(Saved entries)
• • • • • • •

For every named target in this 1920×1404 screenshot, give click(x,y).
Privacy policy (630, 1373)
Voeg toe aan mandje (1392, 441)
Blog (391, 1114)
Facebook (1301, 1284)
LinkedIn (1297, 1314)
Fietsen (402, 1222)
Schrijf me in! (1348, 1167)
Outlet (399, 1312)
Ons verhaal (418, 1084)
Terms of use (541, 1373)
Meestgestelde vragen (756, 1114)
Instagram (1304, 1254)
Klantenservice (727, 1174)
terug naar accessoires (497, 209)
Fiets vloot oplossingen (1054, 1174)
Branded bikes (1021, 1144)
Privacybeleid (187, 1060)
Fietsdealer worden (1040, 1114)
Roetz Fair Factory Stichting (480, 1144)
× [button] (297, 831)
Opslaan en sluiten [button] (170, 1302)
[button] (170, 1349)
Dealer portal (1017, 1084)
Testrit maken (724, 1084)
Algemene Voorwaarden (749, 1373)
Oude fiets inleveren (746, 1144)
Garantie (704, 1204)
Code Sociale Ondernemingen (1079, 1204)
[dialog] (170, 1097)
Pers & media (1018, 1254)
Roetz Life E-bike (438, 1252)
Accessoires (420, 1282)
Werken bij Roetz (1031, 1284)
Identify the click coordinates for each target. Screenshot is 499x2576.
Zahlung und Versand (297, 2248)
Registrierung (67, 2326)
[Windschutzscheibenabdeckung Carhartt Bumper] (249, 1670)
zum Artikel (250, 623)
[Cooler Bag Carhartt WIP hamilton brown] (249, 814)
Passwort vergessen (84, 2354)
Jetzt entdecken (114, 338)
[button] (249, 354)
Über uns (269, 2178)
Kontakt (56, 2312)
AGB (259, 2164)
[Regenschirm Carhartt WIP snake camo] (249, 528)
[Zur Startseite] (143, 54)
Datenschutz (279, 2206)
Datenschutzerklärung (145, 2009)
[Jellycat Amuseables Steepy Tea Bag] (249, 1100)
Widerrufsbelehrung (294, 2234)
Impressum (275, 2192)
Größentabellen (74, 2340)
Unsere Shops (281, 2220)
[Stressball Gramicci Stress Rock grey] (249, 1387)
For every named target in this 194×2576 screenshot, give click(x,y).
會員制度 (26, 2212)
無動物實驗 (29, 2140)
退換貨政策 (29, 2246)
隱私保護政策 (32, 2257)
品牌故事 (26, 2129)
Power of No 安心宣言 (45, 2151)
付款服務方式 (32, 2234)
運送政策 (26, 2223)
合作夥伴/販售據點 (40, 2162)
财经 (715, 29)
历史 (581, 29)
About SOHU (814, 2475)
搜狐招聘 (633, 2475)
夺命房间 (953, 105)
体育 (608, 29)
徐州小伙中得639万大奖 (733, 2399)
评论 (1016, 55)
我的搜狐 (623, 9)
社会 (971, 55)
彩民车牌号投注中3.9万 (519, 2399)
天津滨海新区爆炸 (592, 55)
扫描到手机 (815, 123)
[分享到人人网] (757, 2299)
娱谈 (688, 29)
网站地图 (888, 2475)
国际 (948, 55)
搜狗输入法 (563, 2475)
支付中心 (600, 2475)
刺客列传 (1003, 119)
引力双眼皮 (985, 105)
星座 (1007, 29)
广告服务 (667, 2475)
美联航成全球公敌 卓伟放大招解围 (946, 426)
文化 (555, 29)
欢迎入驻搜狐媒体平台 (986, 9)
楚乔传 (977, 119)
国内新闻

• • • • • • •

- **WHAT IS NEEDED**:
Copy only this part of the entries above: the line with "Pers & media (1018, 1254)", the line with "Unsere Shops (281, 2220)", and the lines between, all exactly as written.

- **ANSWER SPACE**:
Pers & media (1018, 1254)
Roetz Life E-bike (438, 1252)
Accessoires (420, 1282)
Werken bij Roetz (1031, 1284)
Identify the click coordinates for each target. Screenshot is 499x2576.
Zahlung und Versand (297, 2248)
Registrierung (67, 2326)
[Windschutzscheibenabdeckung Carhartt Bumper] (249, 1670)
zum Artikel (250, 623)
[Cooler Bag Carhartt WIP hamilton brown] (249, 814)
Passwort vergessen (84, 2354)
Jetzt entdecken (114, 338)
[button] (249, 354)
Über uns (269, 2178)
Kontakt (56, 2312)
AGB (259, 2164)
[Regenschirm Carhartt WIP snake camo] (249, 528)
[Zur Startseite] (143, 54)
Datenschutz (279, 2206)
Datenschutzerklärung (145, 2009)
[Jellycat Amuseables Steepy Tea Bag] (249, 1100)
Widerrufsbelehrung (294, 2234)
Impressum (275, 2192)
Größentabellen (74, 2340)
Unsere Shops (281, 2220)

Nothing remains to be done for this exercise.